Tomada de la edición impresa del 26 de octubre del 2009

Cartas al director

 

 
Leer la prensa…

Leer la “prensa independiente del país” en estos días es para salir corriendo hasta el Perú y no mirar atrás. El horror, el miedo, el apuntar con el dedo a lo que muchos no dudan en llamar “tiranía” o la gastada “dictadura”, salpica por los poros de la tinta y el papel. Un panorama desolador, violento. Un Ecuador sin esperanza. La marcha de la semana pasada rememora las mismas artimañas en contra de la renovación. Es incomprensible como el apego al poder y la defensa del statu quo moviliza tantas conciencias, acaso corazones, y cimbra muchos bolsillos. Basta con ver como profesores, dirigentes “ad honórem” universitarios, rectores legendarios, realizan una manifestación con el fin de combatir una máxima: hacemos lo que queremos, y queremos seguir haciéndolo.

Ya lo dijo Miguel Donoso Pareja: “una revolución sin violencia es un burro de pinga corta”. ¿Quién pensó, estimado lector, que tantas reformas se aceptarían de buenas a primeras? Al primer Gobierno de izquierda en 29 años, que se enfrenta a los cucos del poder omnímodo: empresarios, periodistas-empresarios, sindicalistas-empresarios,  se le dificulta la lógica de la “regalada gana” imperante en nuestras instituciones y organismos.

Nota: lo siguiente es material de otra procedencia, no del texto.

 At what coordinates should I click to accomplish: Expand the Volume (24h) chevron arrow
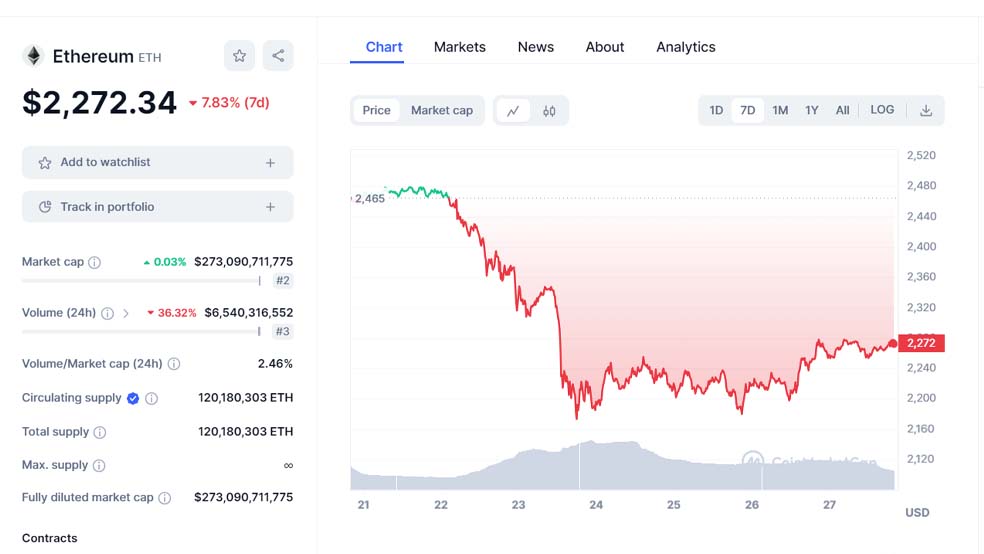(126, 313)
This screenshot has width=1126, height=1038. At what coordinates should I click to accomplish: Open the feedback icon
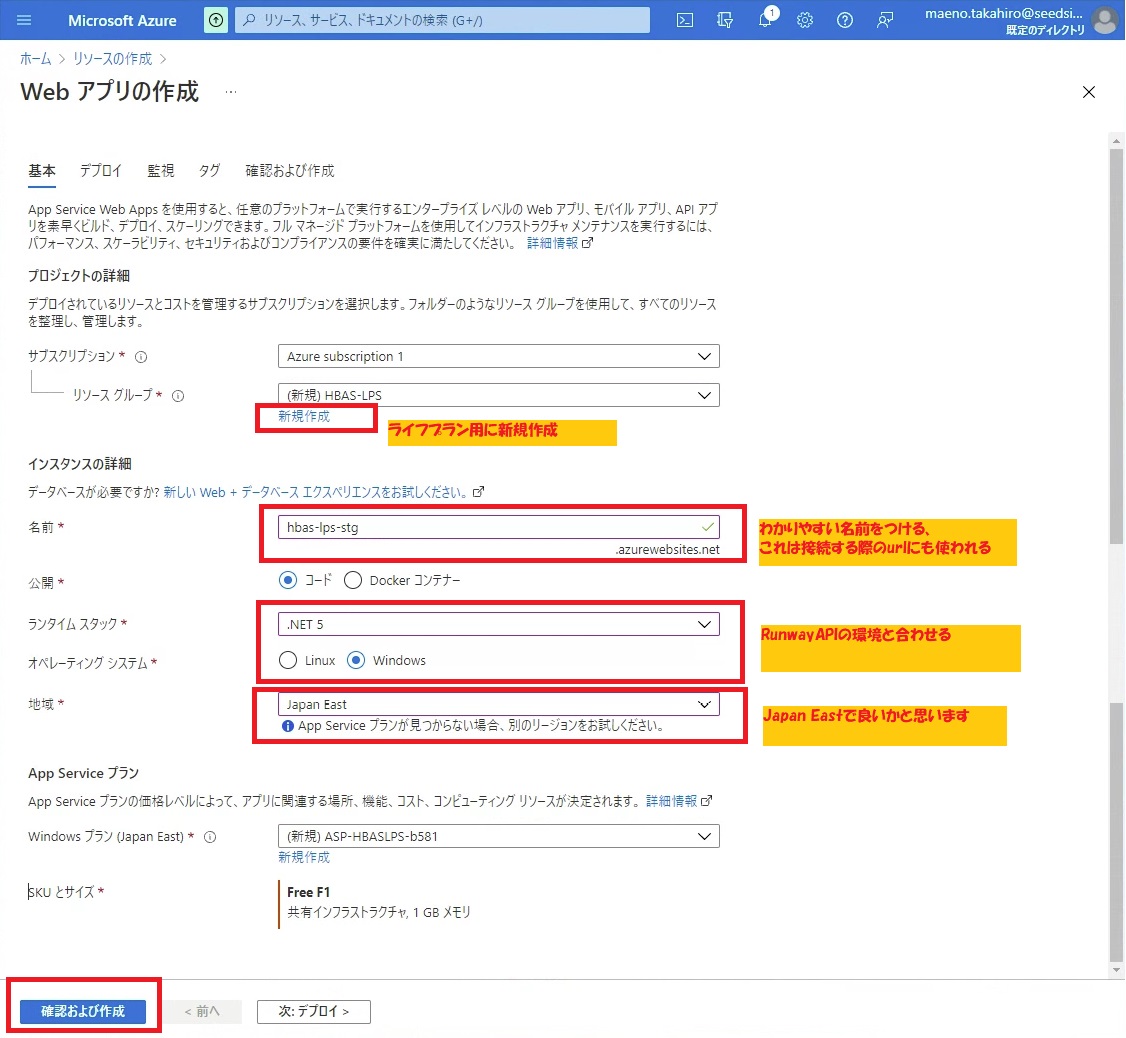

Pese a las deficiencias de la revolución ciudadana, básicamente en la segunda palabra del eslogan, los aciertos de la administración actual están presentes y palpables, a pesar de la minimización pública: desaparición paulatina de la tercerización, imposición de una cultura tributaria, baja de tarifas de electricidad y telefonía, no cobro en emergencia de hospitales públicos, reconstrucción de escuelas, desayuno escolar, plan vial a nivel nacional, etc. Todas estas acciones, importantes para el ecuatoriano de clase media y baja, son las que sostienen la imagen de un Gobierno que no es la panacea, que no tiene ninguna varita mágica, en ocasiones incomprendido por sus acciones y juzgado, mayoritariamente, por la soltura de palabra del Presidente. Nos graduamos de moralistas y santurrones en los últimos dos años, criticando y juzgando conductas personales de un hombre como cualquiera, y no su trabajo como administrador público. ¿Hay toda una treta para formar caos? Seguro que sí. En el país del Nunca Jamás, cualquier cambio a lo establecido es y será inútil. Pero, no obstante, y bajo toda la humareda me sigo preguntando: ¿Estamos peor que antes? ¿Nada ha mejorado? Ya hablan en presentaciones de libros hasta de revocatoria del mandato. Es decir, Bucaram, Mahuad y Lucio son aprendices al lado del “gran insultador”. ¿Cree usted eso, señor, señora? Los ecuatorianos que apoyan la gestión de Correa tienen un vínculo superior a una simple maniobra publicitaria con el proyecto político: avizoran una oportunidad de quebrar lo establecido.